Oito horas após vereadores que não integram a base aliada ao prefeito José Saud (MDB) pedirem a abertura de uma CPI (Comissão Parlamentar de Inquérito) para investigar as denúncias de irregularidade relacionadas às terceirizações promovidas na saúde, parlamentares governistas solicitaram a criação de outra CPI na Câmara de Taubaté, para apurar o funcionamento dos radares de trânsito no município.
Essa segunda CPI, de acordo com o pedido de abertura, visa apurar o aumento de 35% no número de multas de trânsito em 2022, no comparativo com 2021.
O pedido de abertura da comissão foi assinado pelos vereadores Dentinho (União), Coletor Tigrão (Cidadania), Douglas Carbonne (Republicanos), Jessé Silva (PL), Marcelo Macedo (MDB), Nunes Coelho (Republicanos), Paulo Miranda (MDB) e Richardson da Padaria (União).
O texto cita ainda que Dentinho será o presidente da CPI, que também será composta por Carbonne, Nunes, Richardson e Macedo. Jessé Silva, Miranda e Tigrão seriam os suplentes.
BLINDAGEM.
Os dois pedidos de abertura de CPI são resultados de uma trapalhada cometida pela base aliada no fim do ano passado, que permitiu que a blindagem ao governo Saud na Câmara fosse superada pela oposição.
Como o Regimento Interno permite que apenas três CPIs funcionem ao mesmo tempo, é costume que as bases governistas abram três comissões no início de cada legislatura, normalmente de temas que não causem embaraço ao prefeito da ocasião, e mantenham os trabalhos até o fim do mandato, impedindo que a oposição promova investigações.
Isso foi feito no início do governo Saud, no primeiro semestre de 2021, com a abertura das CPIs da EcoTaubaté, do IPMT (Instituto de Previdências do Município de Taubaté) e da Zona Azul, que não realizaram nenhuma oitiva até agora.
A blindagem ruiu porque os vereadores que integram a CPI da Zona Azul esqueceram de pedir a prorrogação do prazo, que terminou no dia 30 de novembro de 2022. Com isso, a comissão foi automaticamente extinta e abriu espaço para a criação de uma nova CPI.
DÚVIDA.
O cenário, agora, é de impasse. Há dois pedidos de abertura de novas CPIs, mas apenas uma nova comissão poderá ser instalada, ao menos por enquanto.
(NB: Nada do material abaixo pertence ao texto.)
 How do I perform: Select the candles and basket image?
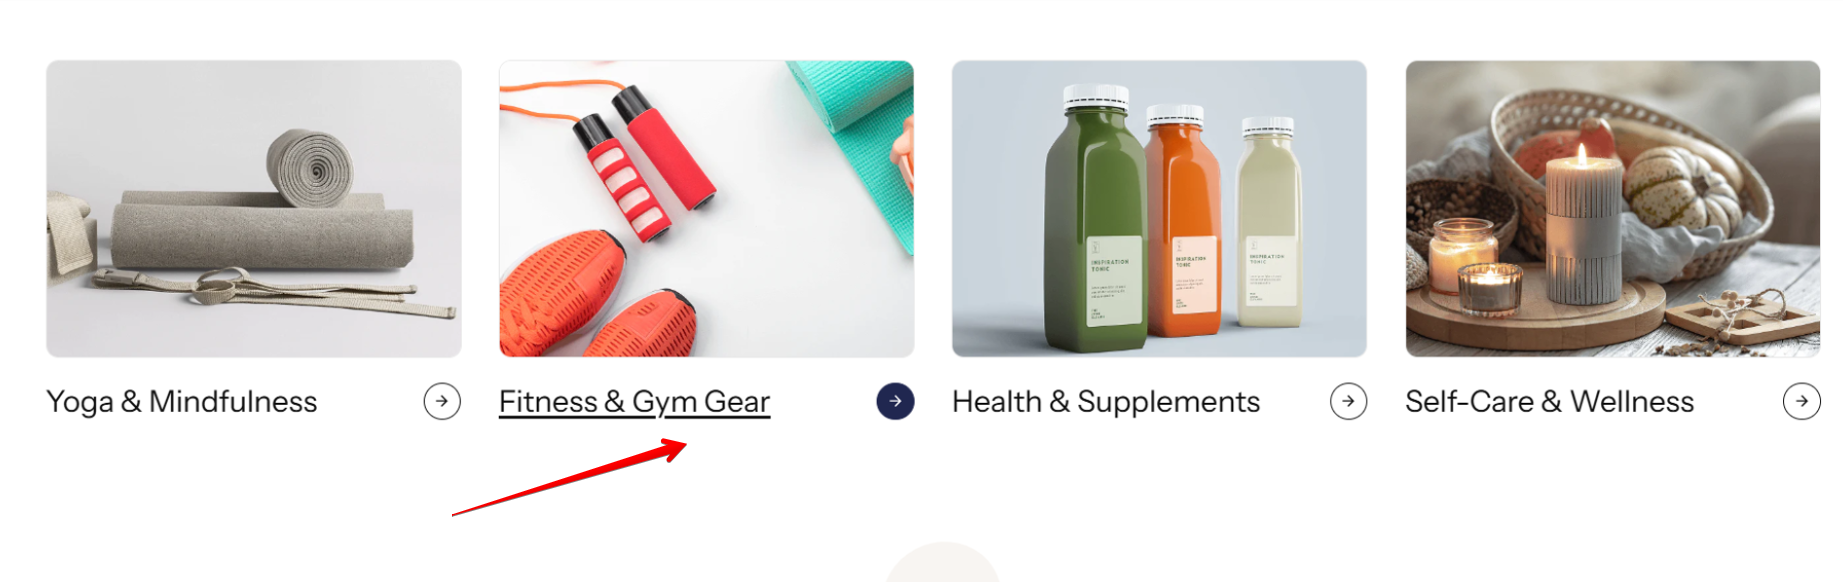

Os dois requerimentos foram protocolados na última quinta-feira (5). O primeiro, da CPI da Saúde, às 8h24, com sete assinaturas. O segundo, da CPI dos Radares, às 16h21, com oito assinaturas.
Como os dois requerimentos já atendem ao requisito do número mínimo de assinaturas, que é de sete, essas duas CPIs já poderiam ser consideradas abertas pela Câmara. Em nota enviada à reportagem nessa segunda-feira (9), o Legislativo informou ainda que, nesse caso, “tem que se respeitar a ordem cronológica, sendo aberta aquela que primeiro foi protocolada”.
Ou seja, caso seja respeitada a ordem cronológica, será instalada a CPI da Saúde – o que deve ocorrer após a volta do recesso, em fevereiro. Já a CPI dos Radares só poderia ser instalada assim que uma das outras três comissões fosse encerrada.
No entanto, segundo apuração da reportagem, há temor entre a oposição de que o governo tente convencer ao menos um dos sete vereadores que assinaram o pedido de CPI da Saúde a retirar o apoio ao texto. O documento foi assinado pelos parlamentares Moises Pirulito (PL), Diego Fonseca (PSDB), Elisa Representa Taubaté (Cidadania), Bobi (PSDB), Serginho (PP), Talita Cadeirante (PSB) e Vivi da Rádio (Republicanos).
HISTÓRICO.
Nas últimas legislaturas, as CPIs também ficaram marcadas por trapalhadas e desperdício de trabalho.
Na legislatura de 2013 a 2016, quando o prefeito era Ortiz Junior (PSDB), quatro CPIs foram extintas por perderem o prazo: da Unitau, da Dengue, da Superbactéria e dos Radares.
Na legislatura de 2017 a 2020, ainda com Ortiz no poder, foram mais duas extintas por perderem o prazo: das Enchentes e dos Postes. Além disso, outras três CPIs – da Sabesp, da Essencial e da Covid – foram encerradas em dezembro de 2020 sem divulgar os relatórios finais e sem a votação desses documentos em plenário.